The Grand Embassy () was a Russian diplomatic mission to Western Europe from 9 March 1697 to 25 August 1698 led by Peter the Great.

Description
In 1697 and 1698, Peter the Great embarked on his Grand Embassy. The primary goal of the mission was to strengthen and broaden the Holy League, Russia's alliance with a number of European countries against the Ottoman Empire in the Russian struggle for the northern coastline of the Black Sea. The tsar also sought to hire foreign specialists for Russian service and to acquire military weapons.

Officially, the Grand Embassy was headed by the "grand ambassadors" Franz Lefort, Fedor Golovin and Prokopy Voznitsyn. In fact, it was led by Peter himself, who went along incognito under the name of Peter Mikhailov. At  Peter was one of the tallest men in Europe, a fact very hard to disguise.

Peter conducted negotiations with Friedrich Casimir Kettler, the Duke of Courland, and concluded an alliance with King Frederick I of Prussia. He arrived in the Dutch Republic at the start of August 1697, where he worked incognito as a shipbuilder.

On 11 September 1697 Peter met with William III, who governed both the Netherlands and England, and the States-General in October of that year. William was in Utrecht at the time. On invitation from William, Peter visited England in 1698. He stayed there for 105 days. While in Britain, he had an affair with Letitia Cross.

At Utrecht, the encounter between the two rulers was recognized as a significant event (a medal to commemorate the occasion was created). In his desire for an alliance, Peter was prepared to support William in the Nine Years' War against France even though the final treaty would be signed nine days later.

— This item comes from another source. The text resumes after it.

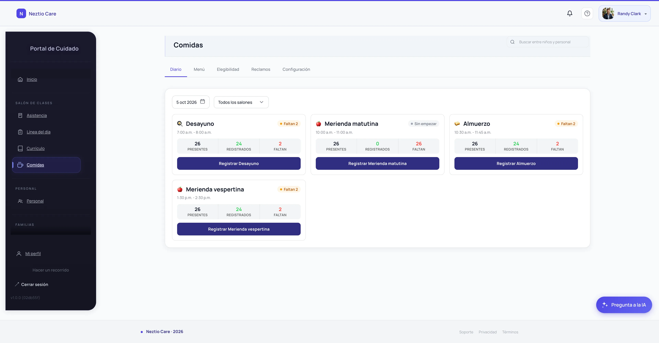Click the Mi perfil user icon

[x=19, y=254]
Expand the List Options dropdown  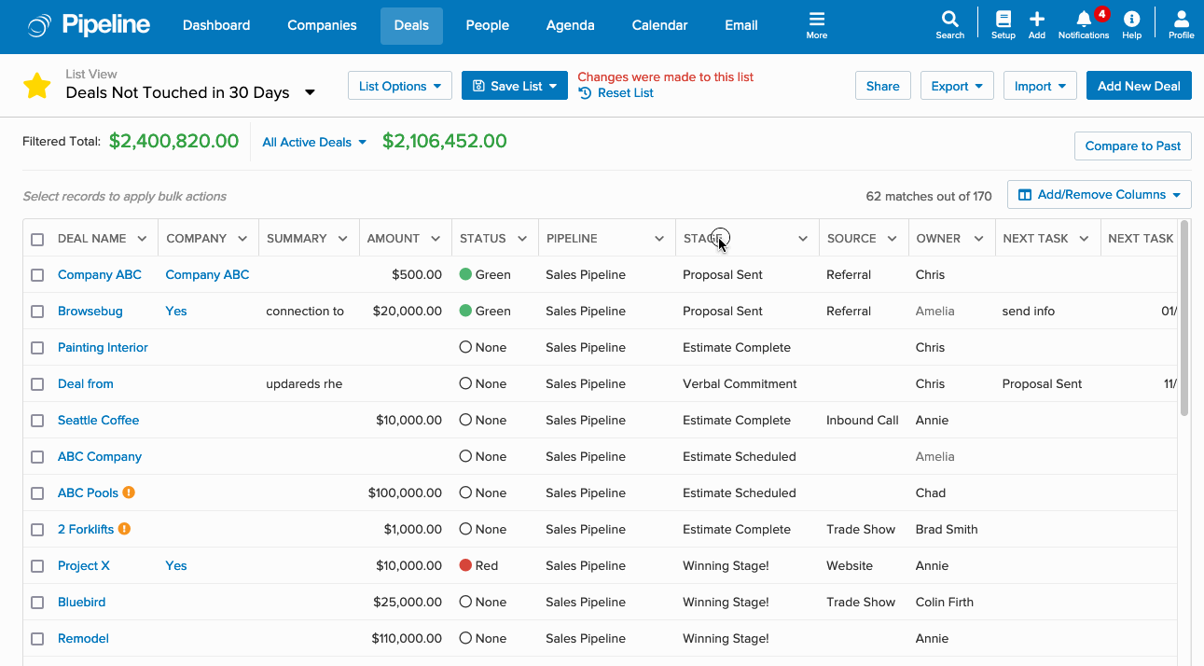400,86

Peter failed to expand the anti-Ottoman alliance. The Grand Embassy had to limit itself to acquiring different equipment and hiring foreign specialists especially in military and naval affairs.

Visit to England

Peter and part of the Embassy arrived in England on 11 January 1698, and left on 21 April. His entourage included four chamberlains, three interpreters, two clocksmiths, a cook, a priest, six trumpeters, 70 soldiers as tall as their monarch, four dwarves, and a monkey. The party landed at the Watergate to York House, built in 1672 by George Villiers, 2nd Duke of Buckingham.

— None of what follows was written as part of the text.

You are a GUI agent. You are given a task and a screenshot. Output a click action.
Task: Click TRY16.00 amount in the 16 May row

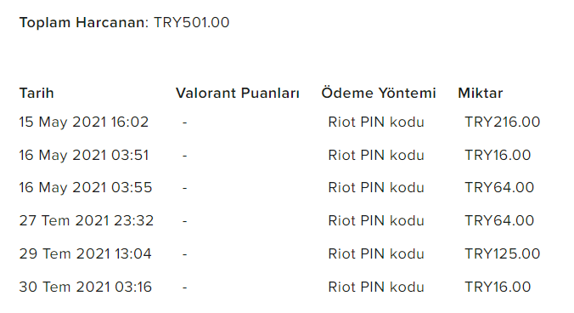[x=498, y=155]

Peter met with King William and his court frequently on informal bases, keeping to his preferred method of traveling through Europe. By February, the English king inquired "en plaine cour" on the date of Peter's departure after tactics of cutting the Russians daily allowances and denying their requests for horse and a carriage didn't work. The Russian czar eventually picked a date in end of April.

At the behest of the king, Peregrine Osborne, Marquess of Carmarthen (later Duke of Leeds) designed a yacht for him, which was named the Royal Transport. Carmarthen also became a drinking companion to the tsar. Peter was delighted that the Englishman could keep up with his consumption of alcohol. A legend was created of their drinking: the pub the two men frequented changed its name to Czar of Muscovy (the establishment no longer in existence but a street in London, Muscovy Street, today bears its name from that heritage)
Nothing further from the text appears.